Convert the records below into a Markdown table with two columns, Row and Line, with one non-blank line per row, numbered in order. Leave out the blank lines.

▸ Pixel coordinate grounding data
◇ ◇ ◇ ◇ ◇
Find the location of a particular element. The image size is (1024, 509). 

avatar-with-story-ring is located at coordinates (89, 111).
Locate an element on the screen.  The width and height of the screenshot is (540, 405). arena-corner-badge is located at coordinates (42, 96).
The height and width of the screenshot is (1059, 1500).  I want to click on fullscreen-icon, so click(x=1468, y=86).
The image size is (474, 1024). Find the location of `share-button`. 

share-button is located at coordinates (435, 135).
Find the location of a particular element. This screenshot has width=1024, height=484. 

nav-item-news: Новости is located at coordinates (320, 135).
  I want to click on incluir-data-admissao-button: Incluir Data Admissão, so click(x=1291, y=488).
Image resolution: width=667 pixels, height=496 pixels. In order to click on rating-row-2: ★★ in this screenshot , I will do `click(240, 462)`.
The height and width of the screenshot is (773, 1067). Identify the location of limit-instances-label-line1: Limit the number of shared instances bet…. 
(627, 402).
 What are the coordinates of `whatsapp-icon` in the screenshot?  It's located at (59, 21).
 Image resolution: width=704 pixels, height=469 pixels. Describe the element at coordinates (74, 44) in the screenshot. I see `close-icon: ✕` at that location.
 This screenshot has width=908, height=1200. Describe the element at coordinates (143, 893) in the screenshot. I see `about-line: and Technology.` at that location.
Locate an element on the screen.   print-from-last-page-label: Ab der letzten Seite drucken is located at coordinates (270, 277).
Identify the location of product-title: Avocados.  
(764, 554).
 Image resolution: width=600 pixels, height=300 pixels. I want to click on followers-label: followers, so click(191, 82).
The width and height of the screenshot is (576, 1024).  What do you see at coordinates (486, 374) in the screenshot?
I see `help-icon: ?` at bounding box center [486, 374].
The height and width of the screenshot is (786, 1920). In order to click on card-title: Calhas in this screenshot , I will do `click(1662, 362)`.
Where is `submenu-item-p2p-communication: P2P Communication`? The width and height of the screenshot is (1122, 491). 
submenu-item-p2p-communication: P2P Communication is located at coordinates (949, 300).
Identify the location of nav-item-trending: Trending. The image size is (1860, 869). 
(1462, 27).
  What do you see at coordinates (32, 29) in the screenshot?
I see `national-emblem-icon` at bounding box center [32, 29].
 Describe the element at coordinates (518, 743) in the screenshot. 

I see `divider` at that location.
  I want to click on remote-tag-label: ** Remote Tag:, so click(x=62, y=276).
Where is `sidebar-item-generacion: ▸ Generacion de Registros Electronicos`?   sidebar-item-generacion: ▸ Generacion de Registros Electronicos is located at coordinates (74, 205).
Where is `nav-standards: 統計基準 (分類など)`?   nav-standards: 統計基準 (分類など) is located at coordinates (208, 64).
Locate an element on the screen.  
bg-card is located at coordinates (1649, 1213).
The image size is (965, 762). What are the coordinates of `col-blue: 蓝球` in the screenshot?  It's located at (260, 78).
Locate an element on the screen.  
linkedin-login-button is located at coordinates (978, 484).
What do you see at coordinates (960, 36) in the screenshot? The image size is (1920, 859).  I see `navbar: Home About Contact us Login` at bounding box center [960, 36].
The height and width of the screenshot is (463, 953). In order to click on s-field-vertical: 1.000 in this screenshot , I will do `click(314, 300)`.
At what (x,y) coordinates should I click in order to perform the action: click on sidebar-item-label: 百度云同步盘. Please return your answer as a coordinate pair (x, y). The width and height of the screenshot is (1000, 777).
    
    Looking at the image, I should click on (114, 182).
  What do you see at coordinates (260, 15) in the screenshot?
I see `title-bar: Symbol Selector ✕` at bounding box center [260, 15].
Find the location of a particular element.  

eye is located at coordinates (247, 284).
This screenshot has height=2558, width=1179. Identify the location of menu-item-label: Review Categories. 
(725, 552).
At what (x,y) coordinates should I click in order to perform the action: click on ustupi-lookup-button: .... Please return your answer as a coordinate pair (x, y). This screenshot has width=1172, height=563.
◇ ◇ ◇ ◇ ◇
▸ Exercise output
| Row | Line |
|---|---|
| 1 | Find the location of a particular element. The image size is (1024, 509).  |
| 2 | avatar-with-story-ring is located at coordinates (89, 111). |
| 3 | Locate an element on the screen.  The width and height of the screenshot is (540, 405). arena-corner-badge is located at coordinates (42, 96). |
| 4 | The height and width of the screenshot is (1059, 1500).  I want to click on fullscreen-icon, so click(x=1468, y=86). |
| 5 | The image size is (474, 1024). Find the location of `share-button`.  |
| 6 | share-button is located at coordinates (435, 135). |
| 7 | Find the location of a particular element. This screenshot has width=1024, height=484.  |
| 8 | nav-item-news: Новости is located at coordinates (320, 135). |
| 9 |   I want to click on incluir-data-admissao-button: Incluir Data Admissão, so click(x=1291, y=488). |
| 10 | Image resolution: width=667 pixels, height=496 pixels. In order to click on rating-row-2: ★★ in this screenshot , I will do `click(240, 462)`. |
| 11 | The height and width of the screenshot is (773, 1067). Identify the location of limit-instances-label-line1: Limit the number of shared instances bet….  |
| 12 | (627, 402). |
| 13 |  What are the coordinates of `whatsapp-icon` in the screenshot?  It's located at (59, 21). |
| 14 |  Image resolution: width=704 pixels, height=469 pixels. Describe the element at coordinates (74, 44) in the screenshot. I see `close-icon: ✕` at that location. |
| 15 |  This screenshot has width=908, height=1200. Describe the element at coordinates (143, 893) in the screenshot. I see `about-line: and Technology.` at that location. |
| 16 | Locate an element on the screen.   print-from-last-page-label: Ab der letzten Seite drucken is located at coordinates (270, 277). |
| 17 | Identify the location of product-title: Avocados.   |
| 18 | (764, 554). |
| 19 |  Image resolution: width=600 pixels, height=300 pixels. I want to click on followers-label: followers, so click(191, 82). |
| 20 | The width and height of the screenshot is (576, 1024).  What do you see at coordinates (486, 374) in the screenshot? |
| 21 | I see `help-icon: ?` at bounding box center [486, 374]. |
| 22 | The height and width of the screenshot is (786, 1920). In order to click on card-title: Calhas in this screenshot , I will do `click(1662, 362)`. |
| 23 | Where is `submenu-item-p2p-communication: P2P Communication`? The width and height of the screenshot is (1122, 491).  |
| 24 | submenu-item-p2p-communication: P2P Communication is located at coordinates (949, 300). |
| 25 | Identify the location of nav-item-trending: Trending. The image size is (1860, 869).  |
| 26 | (1462, 27). |
| 27 |   What do you see at coordinates (32, 29) in the screenshot? |
| 28 | I see `national-emblem-icon` at bounding box center [32, 29]. |
| 29 |  Describe the element at coordinates (518, 743) in the screenshot.  |
| 30 | I see `divider` at that location. |
| 31 |   I want to click on remote-tag-label: ** Remote Tag:, so click(x=62, y=276). |
| 32 | Where is `sidebar-item-generacion: ▸ Generacion de Registros Electronicos`?   sidebar-item-generacion: ▸ Generacion de Registros Electronicos is located at coordinates (74, 205). |
| 33 | Where is `nav-standards: 統計基準 (分類など)`?   nav-standards: 統計基準 (分類など) is located at coordinates (208, 64). |
| 34 | Locate an element on the screen.   |
| 35 | bg-card is located at coordinates (1649, 1213). |
| 36 | The image size is (965, 762). What are the coordinates of `col-blue: 蓝球` in the screenshot?  It's located at (260, 78). |
| 37 | Locate an element on the screen.   |
| 38 | linkedin-login-button is located at coordinates (978, 484). |
| 39 | What do you see at coordinates (960, 36) in the screenshot? The image size is (1920, 859).  I see `navbar: Home About Contact us Login` at bounding box center [960, 36]. |
| 40 | The height and width of the screenshot is (463, 953). In order to click on s-field-vertical: 1.000 in this screenshot , I will do `click(314, 300)`. |
| 41 | At what (x,y) coordinates should I click in order to perform the action: click on sidebar-item-label: 百度云同步盘. Please return your answer as a coordinate pair (x, y). The width and height of the screenshot is (1000, 777). |
| 42 |     Looking at the image, I should click on (114, 182). |
| 43 |   What do you see at coordinates (260, 15) in the screenshot? |
| 44 | I see `title-bar: Symbol Selector ✕` at bounding box center [260, 15]. |
| 45 | Find the location of a particular element.   |
| 46 | eye is located at coordinates (247, 284). |
| 47 | This screenshot has height=2558, width=1179. Identify the location of menu-item-label: Review Categories.  |
| 48 | (725, 552). |
| 49 | At what (x,y) coordinates should I click in order to perform the action: click on ustupi-lookup-button: .... Please return your answer as a coordinate pair (x, y). This screenshot has width=1172, height=563. |